Secara teknis, beberapa hal yang perlu diperhatikan adalah mengetahui kemauan jurnal sasaran. Artinya penulis harus mengetahui misalnya bahasa, logika menulis dan lain-lain. “Berarti memahami yang diminta dari sana. Umpamanya dari sisi bahasa. Mereka minta style tertentu. Tapi kita ada bantuan editor yang bisa membantu kita,” tandasnya.
Logika menulis jurnal juga menjadi tantangan tersendiri. Pola menulis jurnal berbeda dengan menulis laporan biasa, sehingga perlu diketahui bagaimana logika menulis jurnal yang diminta. “Tantangan kedua logika menulis jurnal sendiri. Karena menulis jurnal berbeda dengan menulis laporan biasa,” ungkapnya.

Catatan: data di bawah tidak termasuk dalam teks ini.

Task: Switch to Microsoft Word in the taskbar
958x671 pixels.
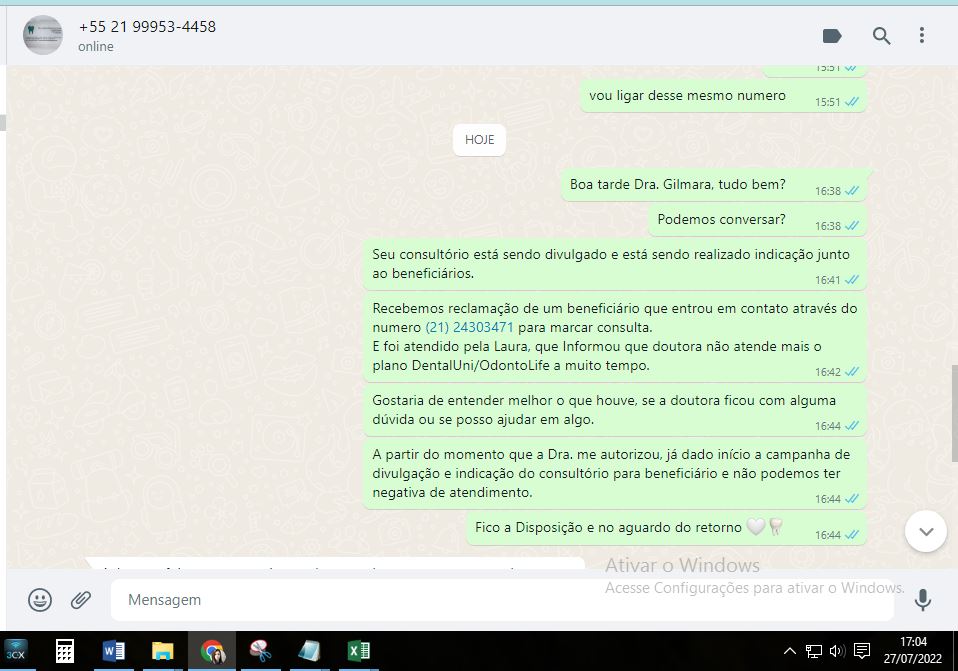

Menurutnya pola tersebut dapat dipelajari. Adi menawarkan beberapa cara untuk memahami pola penulisan jurnal. Pertama adalah dengan mencermati jurnal-jurnal yang sudah dipublikasikan. Selanjutnya dapat pula membaca buku-buku panduan penulisan jurnal. Adi sendiri lebih senang menerapkan cara mencontoh. Ia mencermati tulisan di jurnal untuk kemudian dicontoh gaya menulisnya. Hal tersebut menurutnya merupakan hal yang alami. “Kita melakukan sesuatu pertama pasti mencontoh. Contoh tapi dengan baik dan telaten. Pertama saya tulis, tulis tangan. Jadi saya mencontoh, kemudian jadi tahu polanya. Kalo belum kita harus kumpulkan banyak info. Ketemu banyak orang-orang yang tepat untuk sharing,” pungkasnya.
Setiap peneliti memiliki cara masing-masing dalam usaha menulis jurnal internasional terindeks. Bagaimanapun caranya, menulis merupakan suatu proses panjang yang memerlukan kesabaran dan ketekunan dari pelakunya.